The Daughters of Jesus (French: Filles de Jésus) is a French Roman Catholic congregation of Religious Sisters, founded in 1834 at Kermaria-Sulard, Brittany, in the Diocese of Vannes. Its goal is the care of the sick poor, and the education of girls. Today their motto is "Following Jesus on the road of human life."
The roots of the congregation lay in the vision of the Abbé Pierre Noury (1743–1804), who had received a sound education at a Jesuit college, then in a seminary run by the Vincentian Fathers. He was appointed pastor of Bignan, Morbihan, in Brittany in 1771. His commitment to the pastoral care of the people of his parish, coupled with his firm command of Scripture and Church doctrine inspired him in this. He preached to the population frequently, gaining such a positive reputation among the townspeople that, after many years as pastor, he was elected mayor of the town in 1790.

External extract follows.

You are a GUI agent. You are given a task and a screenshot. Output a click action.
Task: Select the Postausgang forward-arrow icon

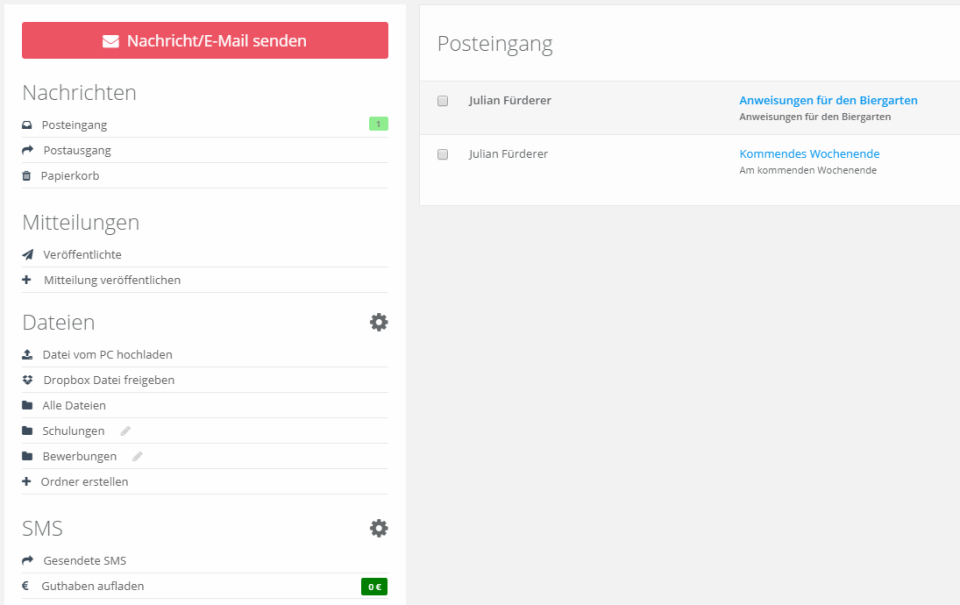pyautogui.click(x=25, y=150)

During this time, Noury conceived of establishing a small community of women who would lead lives in common of prayer and charitable works. His vision, however, could not be realized as he had to flee France due to the French Revolution. During his time in exile, Noury made an invaluable contribution to the faith in Brittany through composing many works in the Breton language, including a book of sermons and a Bible.
Noury returned to Bignan after the end of the French Terror, only to find a populace shattered and impoverished. He was soon transferred by the bishop to the cathedral in Vannes, where he died in 1804. He left his belongings to two woman who had shared his vision and who ran a small school for years after his death.
A new pastor, the Abbé Coëffic, came to Bignan in 1821. He learned of Noury's envisioned community and began to commit himself to implementing it. He came to know Perrine Samsom (1790–1847) who had been born in a rural hamlet of the parish. Samsom was a member of the Third Order of St. Francis, who committed herself to the service of the needy about her, nursing the sick, teaching young children the Breton language, leading prayer in the hamlet when no priest had been available during the troubled times of the Revolution.
In 1829 Coëffic invited Samsom to come to the town and direct a school for boys, with the hope that she might fully embrace Noury's vision of a dedicated community of women serving the needs of the town. Samsom accepted the challenge, eventually being joined by four other women who wished to share in this. In December 1831, they began a formal novitiate under Coëffic's supervision. The five women made their profession on the 25 November 1834, thereby establishing the Daughters of Jesus as a religious institute in the Church.
Soon other women joined them, and new communities of Sisters were established in the neighboring parishes of Morbihan, in answer to the requests for them. Samsom, who had taken the religious name of Mother Sainte Angèle, was appointed as the first Superior General of the new congregation, and is considered the foundress of the congregation. She did not care for the authority entrusted to her, and as soon as a suitable replacement was found, she retired as Superior, sharing the ordinary duties of the community until her death.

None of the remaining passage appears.